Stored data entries
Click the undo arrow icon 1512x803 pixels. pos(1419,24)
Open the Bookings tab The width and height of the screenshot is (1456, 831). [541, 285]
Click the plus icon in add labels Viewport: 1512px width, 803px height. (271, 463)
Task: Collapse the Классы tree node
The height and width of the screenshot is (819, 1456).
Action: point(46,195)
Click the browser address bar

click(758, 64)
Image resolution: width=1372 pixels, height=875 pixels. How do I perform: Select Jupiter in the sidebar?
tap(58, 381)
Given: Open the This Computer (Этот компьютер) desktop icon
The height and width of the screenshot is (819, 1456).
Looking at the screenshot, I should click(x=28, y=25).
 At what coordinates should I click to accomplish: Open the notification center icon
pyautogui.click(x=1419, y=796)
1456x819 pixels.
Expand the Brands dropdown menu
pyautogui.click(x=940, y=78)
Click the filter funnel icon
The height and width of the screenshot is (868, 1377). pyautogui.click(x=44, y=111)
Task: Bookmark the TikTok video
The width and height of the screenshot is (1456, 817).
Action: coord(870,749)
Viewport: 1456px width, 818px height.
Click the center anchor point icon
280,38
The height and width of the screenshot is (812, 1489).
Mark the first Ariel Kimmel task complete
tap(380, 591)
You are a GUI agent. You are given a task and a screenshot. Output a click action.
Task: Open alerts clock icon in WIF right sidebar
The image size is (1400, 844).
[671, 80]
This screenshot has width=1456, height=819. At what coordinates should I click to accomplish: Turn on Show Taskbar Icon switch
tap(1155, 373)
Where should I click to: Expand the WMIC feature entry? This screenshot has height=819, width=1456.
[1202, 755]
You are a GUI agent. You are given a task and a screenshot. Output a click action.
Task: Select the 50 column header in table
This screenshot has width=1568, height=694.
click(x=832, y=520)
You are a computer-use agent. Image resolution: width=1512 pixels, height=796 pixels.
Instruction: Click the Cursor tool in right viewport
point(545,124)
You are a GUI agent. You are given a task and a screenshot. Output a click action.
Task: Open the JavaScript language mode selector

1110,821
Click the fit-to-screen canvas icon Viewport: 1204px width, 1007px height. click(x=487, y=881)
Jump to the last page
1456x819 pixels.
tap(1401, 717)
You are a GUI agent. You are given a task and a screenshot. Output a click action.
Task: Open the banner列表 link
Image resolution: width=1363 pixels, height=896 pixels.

## Exercise aim
From the records above, repeat exactly the lines from the one with "Expand the Brands dropdown menu" through the one with "Task: Open alerts", both included.

## Completed exercise
Expand the Brands dropdown menu
pyautogui.click(x=940, y=78)
Click the filter funnel icon
The height and width of the screenshot is (868, 1377). pyautogui.click(x=44, y=111)
Task: Bookmark the TikTok video
The width and height of the screenshot is (1456, 817).
Action: coord(870,749)
Viewport: 1456px width, 818px height.
Click the center anchor point icon
280,38
The height and width of the screenshot is (812, 1489).
Mark the first Ariel Kimmel task complete
tap(380, 591)
You are a GUI agent. You are given a task and a screenshot. Output a click action.
Task: Open alerts clock icon in WIF right sidebar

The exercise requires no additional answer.